子どものころ、水族館でイルカを見てからずっとイルカが好きでした。

どれくらい好きかというと、金魚サイズのイルカがいたら家の三分の一以上イルカの水槽で埋め尽くしたいくらい大好きです。

愛くるしいお顔、知能の高さ、癒しの存在としてイルカが好きな方も多いと思います。不思議な生命ですね。

水族館で見ることで我慢していた僕を、野生のイルカに会いに行く後押しをしてくれた映画があります。

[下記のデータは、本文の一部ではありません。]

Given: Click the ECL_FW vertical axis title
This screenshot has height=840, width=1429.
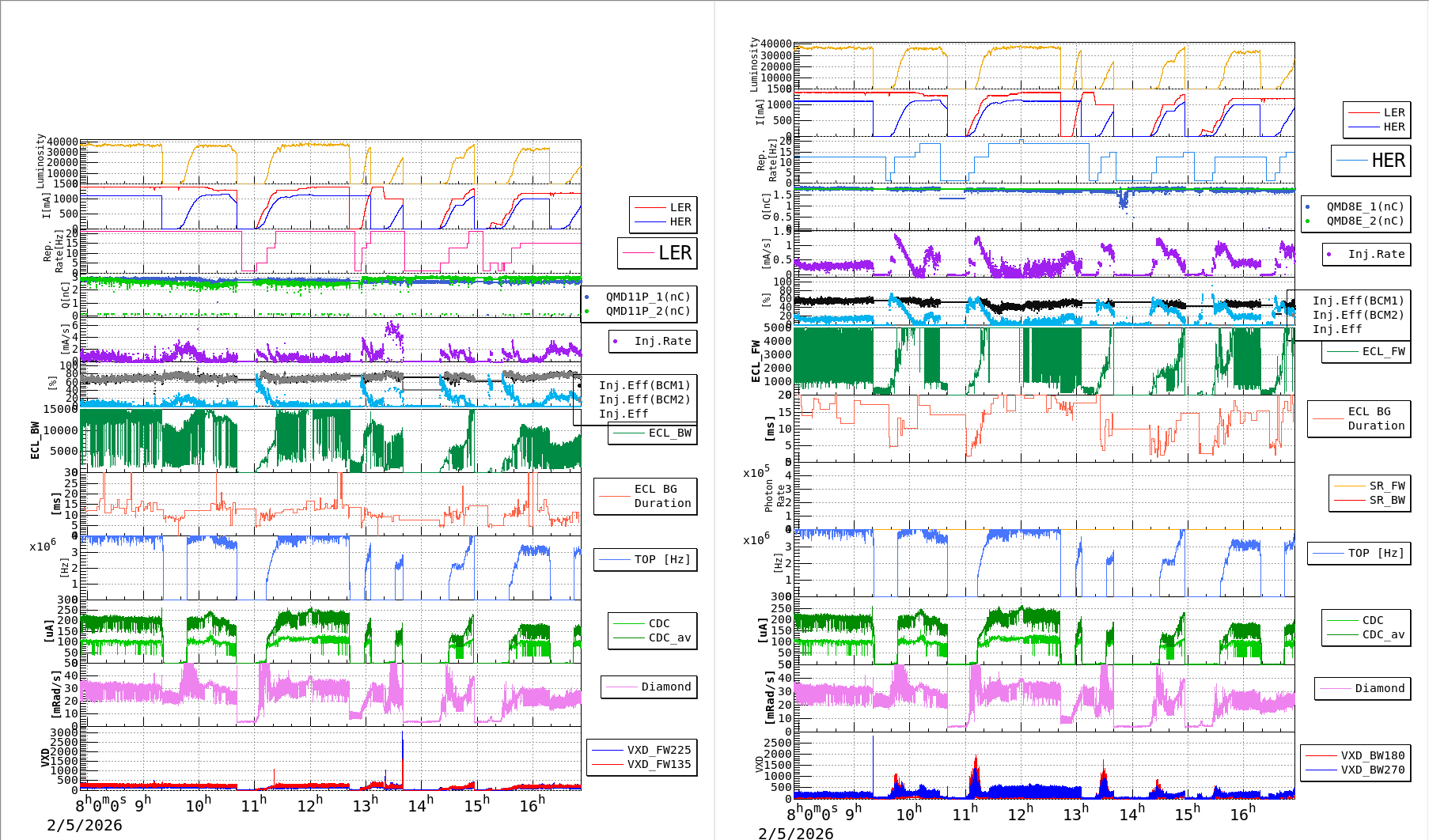Looking at the screenshot, I should coord(756,361).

リュック・ベッソン監督の映画『グラン・ブルー』です。

フリーダイビングで競い合う、ジャック・マイヨールとエンゾ・モリナリの友情、そしてジャック・マイヨールとイルカの交流を描いた名作です。

詳しい内容についてはぜひ観ていただくとして、なによりもジャック・マイヨールとイルカの絡みがなんとも微笑ましく、ヨダレが出るほど羨ましかったのを覚えています。

ジャック・マイヨール演じるジャン=マルク・バールさんのイルカを見る目がとても優しく、思わず胸キュン♡なりました。

ちなみにジャックの親友でありライバルであるエンゾ・モリナリ演じるのはジャン・レノです(ジャン・レノ、セクスィーですよね♪)。

ジャック・マイヨールは実在する人物で、素潜りで人類史上初めて100メートル超えの記録を作るという偉業を成し遂げたレジェンドダイバーです。

素潜りで100メートルというのは驚異的です。その後彼の記録は塗り替えられていますが、彼に続くダイバーがさらに記録を伸ばせたのも彼の存在が大きく影響していると思います。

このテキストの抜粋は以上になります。